Updated: Nov 1, 2019

Feeling is Supplied by the Listener.

"Man! That guy is playing with SO much feeling!" - Says you in awe of the performance you're witnessing right now.


Is he? How do you know what that musician is feeling? By his playing? His expression? His body language? Think about it; all those things - facility on an instrument, facial expressions, body language - all those things are mechanical - they can be engaged completely independently of how the performer is actually feeling - it's called, "acting" - and all good performers are good actors. Good con men are good actors. Good salesmen are good actors. Anyone who deals with the public successfully is a good actor. And good performers are good actors - by definition.


I'm not saying it's always an act - sometimes the performer is ACTUALLY feeling what he's doing; that's the ideal - but there's no way for an audience member to know for sure whether he is or isn't - IF he's a good performer and has his stagecraft together.
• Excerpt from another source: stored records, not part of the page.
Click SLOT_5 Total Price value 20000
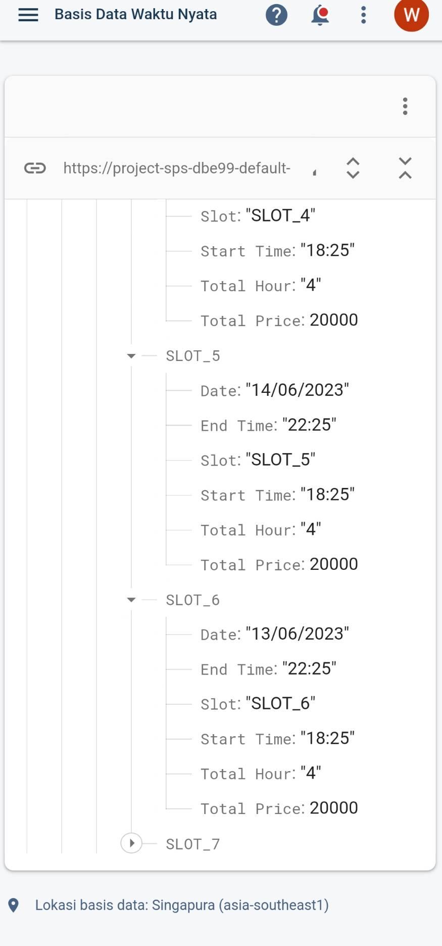442x946 pixels. 333,564
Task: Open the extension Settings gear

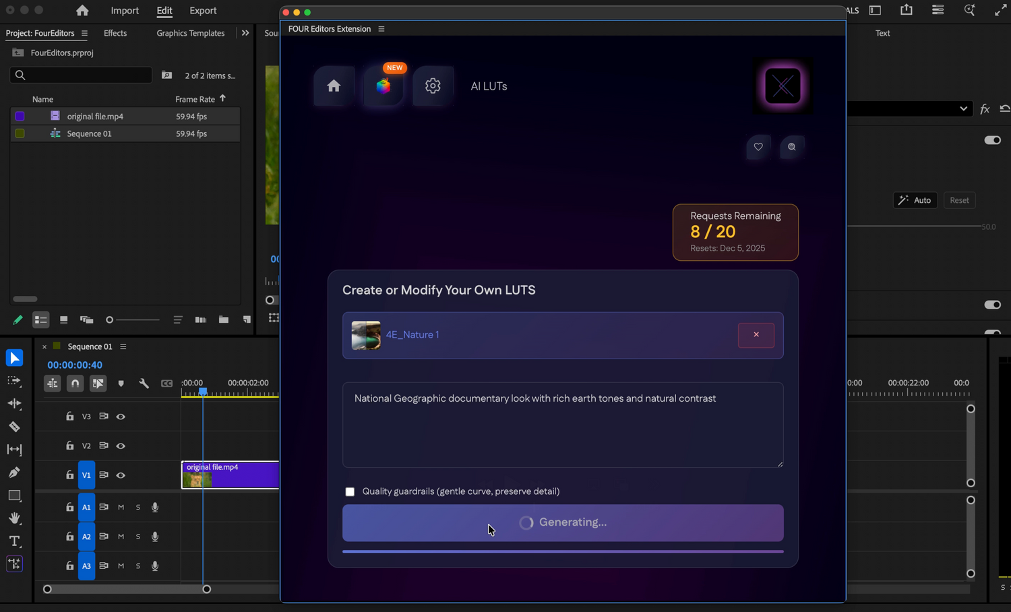Action: pyautogui.click(x=433, y=86)
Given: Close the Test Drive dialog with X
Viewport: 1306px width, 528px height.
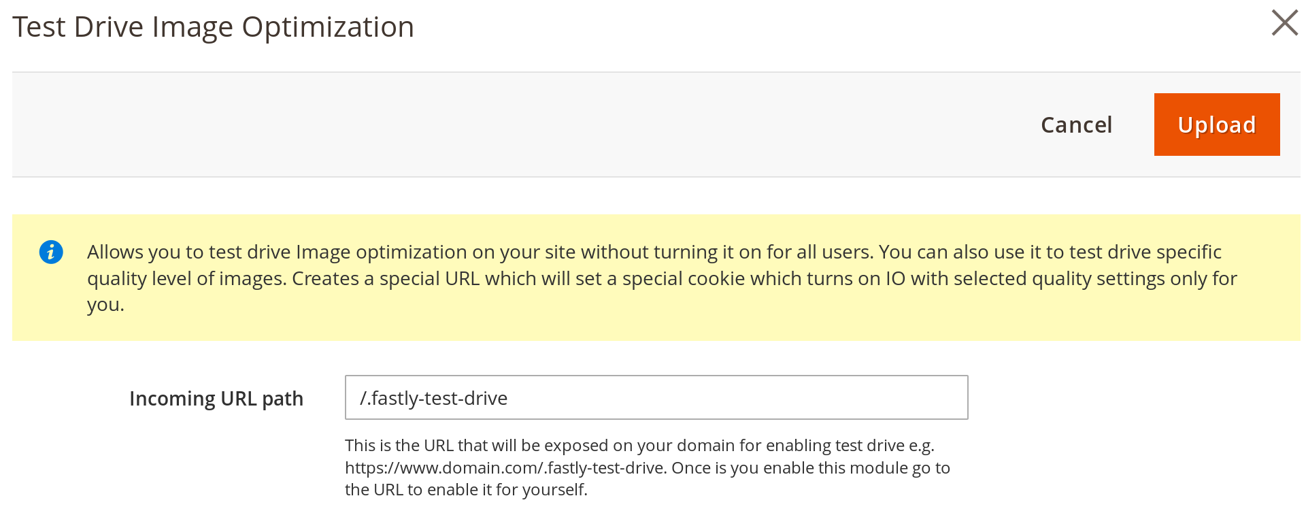Looking at the screenshot, I should click(x=1284, y=23).

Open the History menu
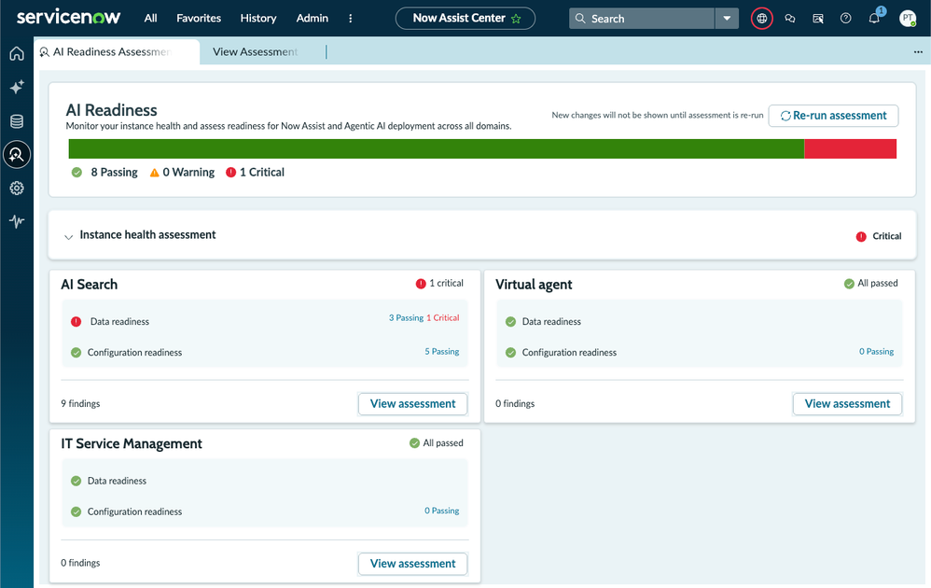click(258, 19)
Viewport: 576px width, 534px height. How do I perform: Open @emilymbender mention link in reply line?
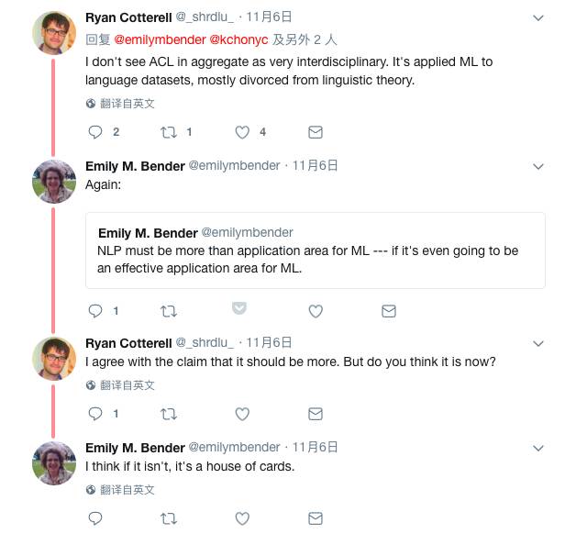(x=160, y=39)
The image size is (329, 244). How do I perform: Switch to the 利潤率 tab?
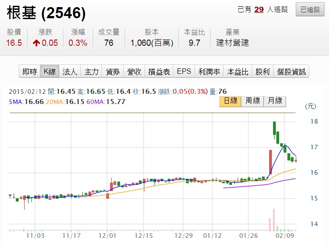tap(209, 72)
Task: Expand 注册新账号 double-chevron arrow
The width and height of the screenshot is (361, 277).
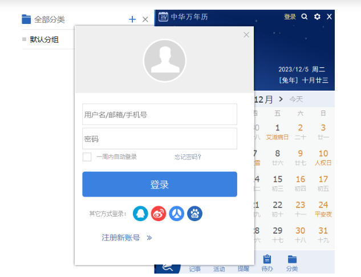Action: pos(149,238)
All these things - facility on an instrument, facial expression, body language, clothes, lights, stage setup etc. - all these things are languages. Think about facial expression and body language when you talk. If you want to emphasize a word, "Well THAT sucks!" On the word, "that", not only did you say it louder, you probably raised your eyebrows and moved your head. Maybe you gestured with your hands on that word. You reinforced the emphasis - the inflection - on the word by integrating facial expression and body language. A good performance happens when all the languages integrate and say the same thing. And all these things are mechanical and don't require feeling on the part of the performer. They function to give meaning to spoken language and in musical language they function to cause feeling in the listener because...
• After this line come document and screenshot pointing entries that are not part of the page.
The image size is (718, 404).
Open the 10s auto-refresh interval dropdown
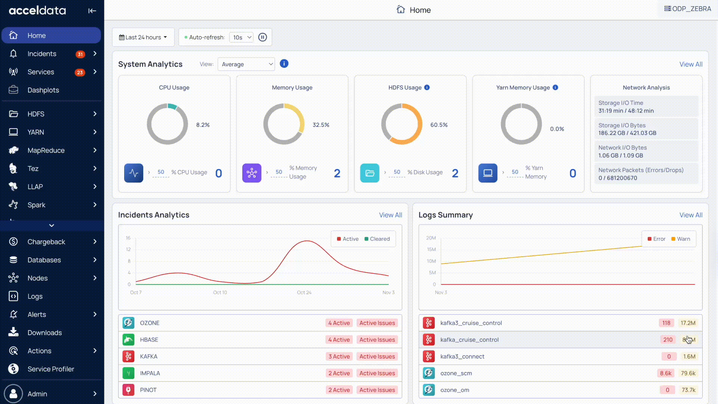(241, 37)
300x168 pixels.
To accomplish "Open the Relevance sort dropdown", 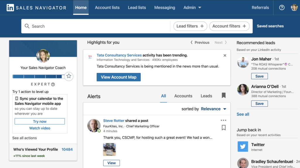I will (x=213, y=109).
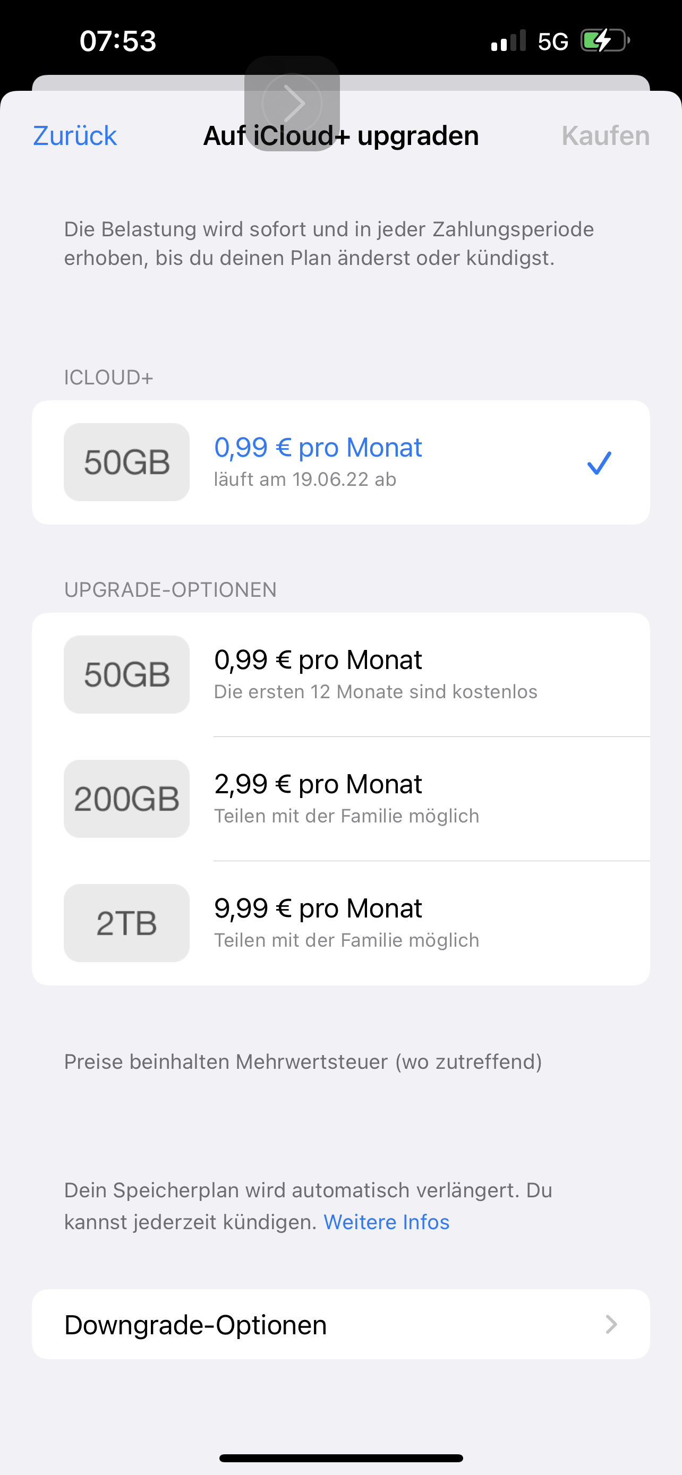Tap the floating arrow overlay button
Screen dimensions: 682x1475
click(x=292, y=104)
FEELING IS THE MEANING OF MUSIC!


Furthermore, when you said, "Man! That guy is playing with SO much feeling!" weren't you REALLY talking about your own feeling? I would suggest that you only know what YOU feel. How do you know what he's feeling? He might be acting. What you're REALLY saying is something like; "Something that guy is doing is causing an emotional response in me!"


So, as a performer, the question then becomes, "What can I do to cause an emotional response in the listener?"


Short answer: Play with a distinct sense of phrasing, employ extreme inflection - the more the better - and integrate it with facial expression, body language and everything else that you do - just like when you talk.


Want to see how this works out in music? Watch this short lesson on "Concepts for Basic Improvising."


How did I learn this? Well, it was a process of trial-and-error as a result of constant gigging, night after night, for years and years.